◆ What to produce ◆
Both the line with "Identify the click" and the line with "[button] (364, 84)" in the records below must appear in the output, along with every line between them, exactly and with nothing added.

◆ Exercise materials ◆

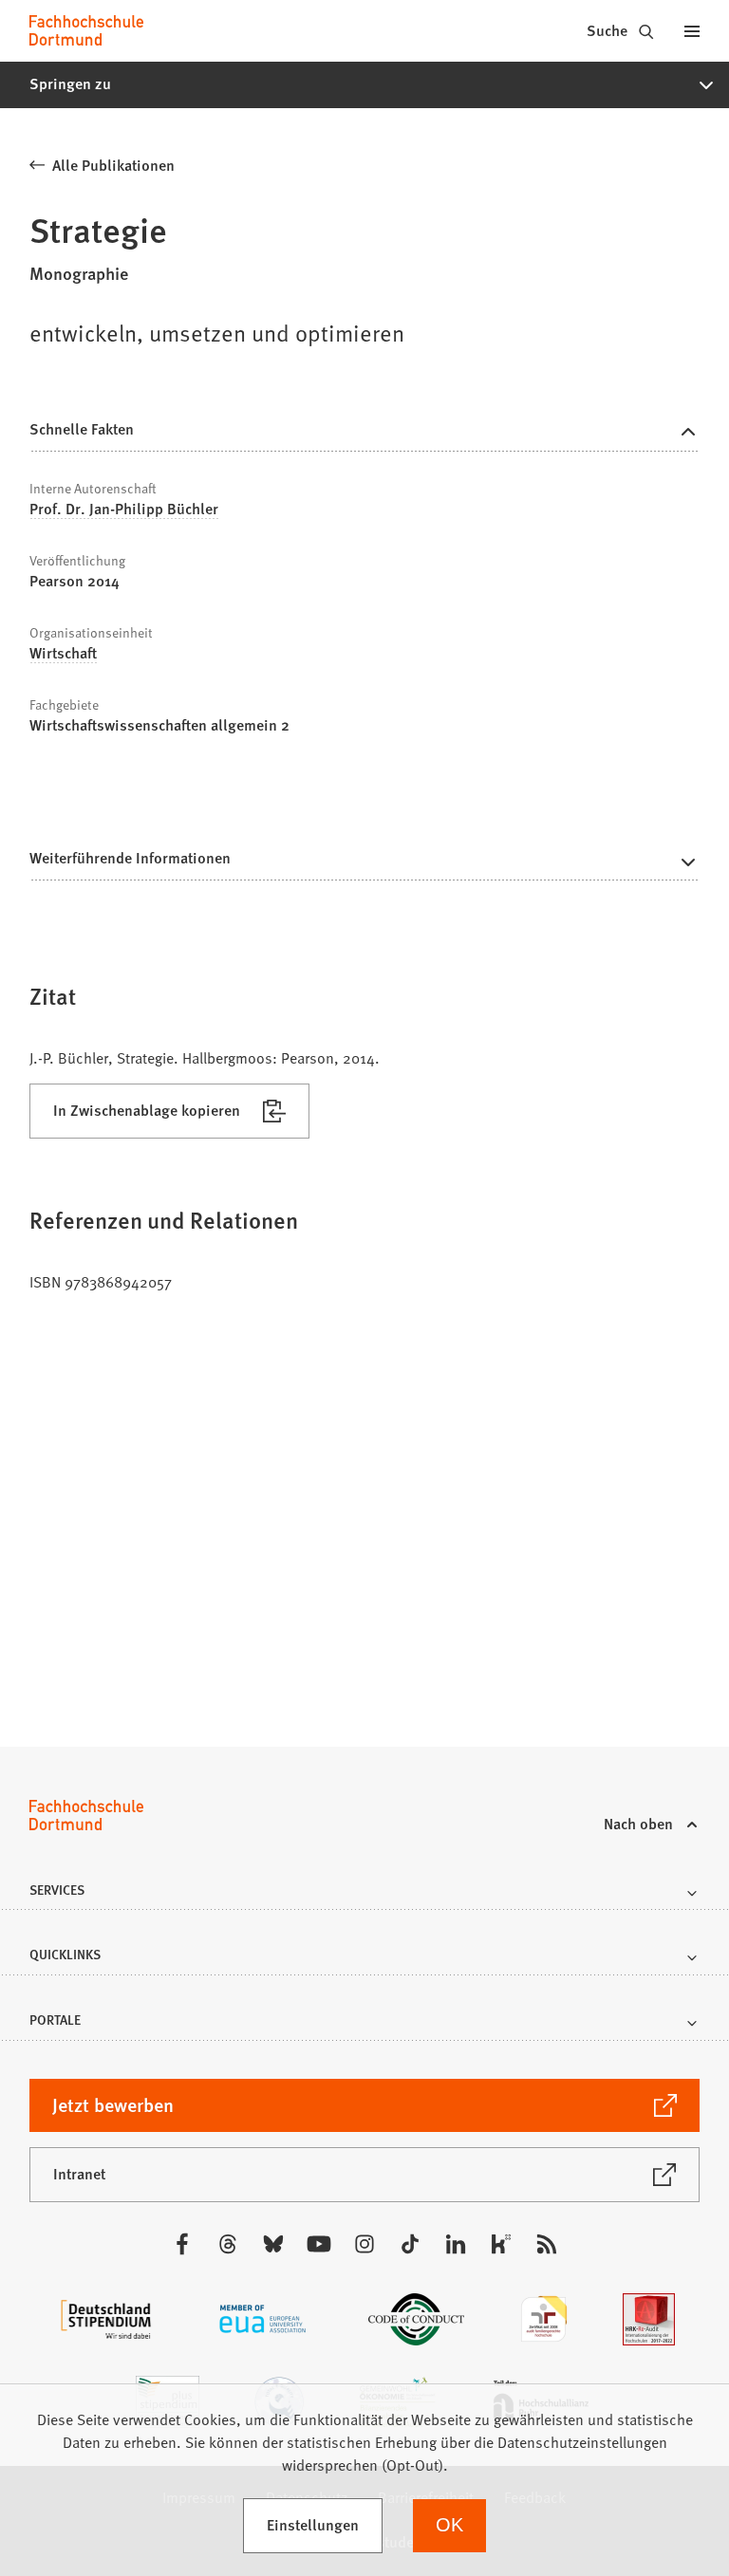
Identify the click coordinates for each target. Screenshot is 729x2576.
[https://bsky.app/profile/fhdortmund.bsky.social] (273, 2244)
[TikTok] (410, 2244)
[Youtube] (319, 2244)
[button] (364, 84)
...
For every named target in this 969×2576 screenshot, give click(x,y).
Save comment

◆ Response area ◆
Identify the click coordinates for each target. Screenshot is 729x2576.
[https://bsky.app/profile/fhdortmund.bsky.social] (273, 2244)
[TikTok] (410, 2244)
[Youtube] (319, 2244)
[button] (364, 84)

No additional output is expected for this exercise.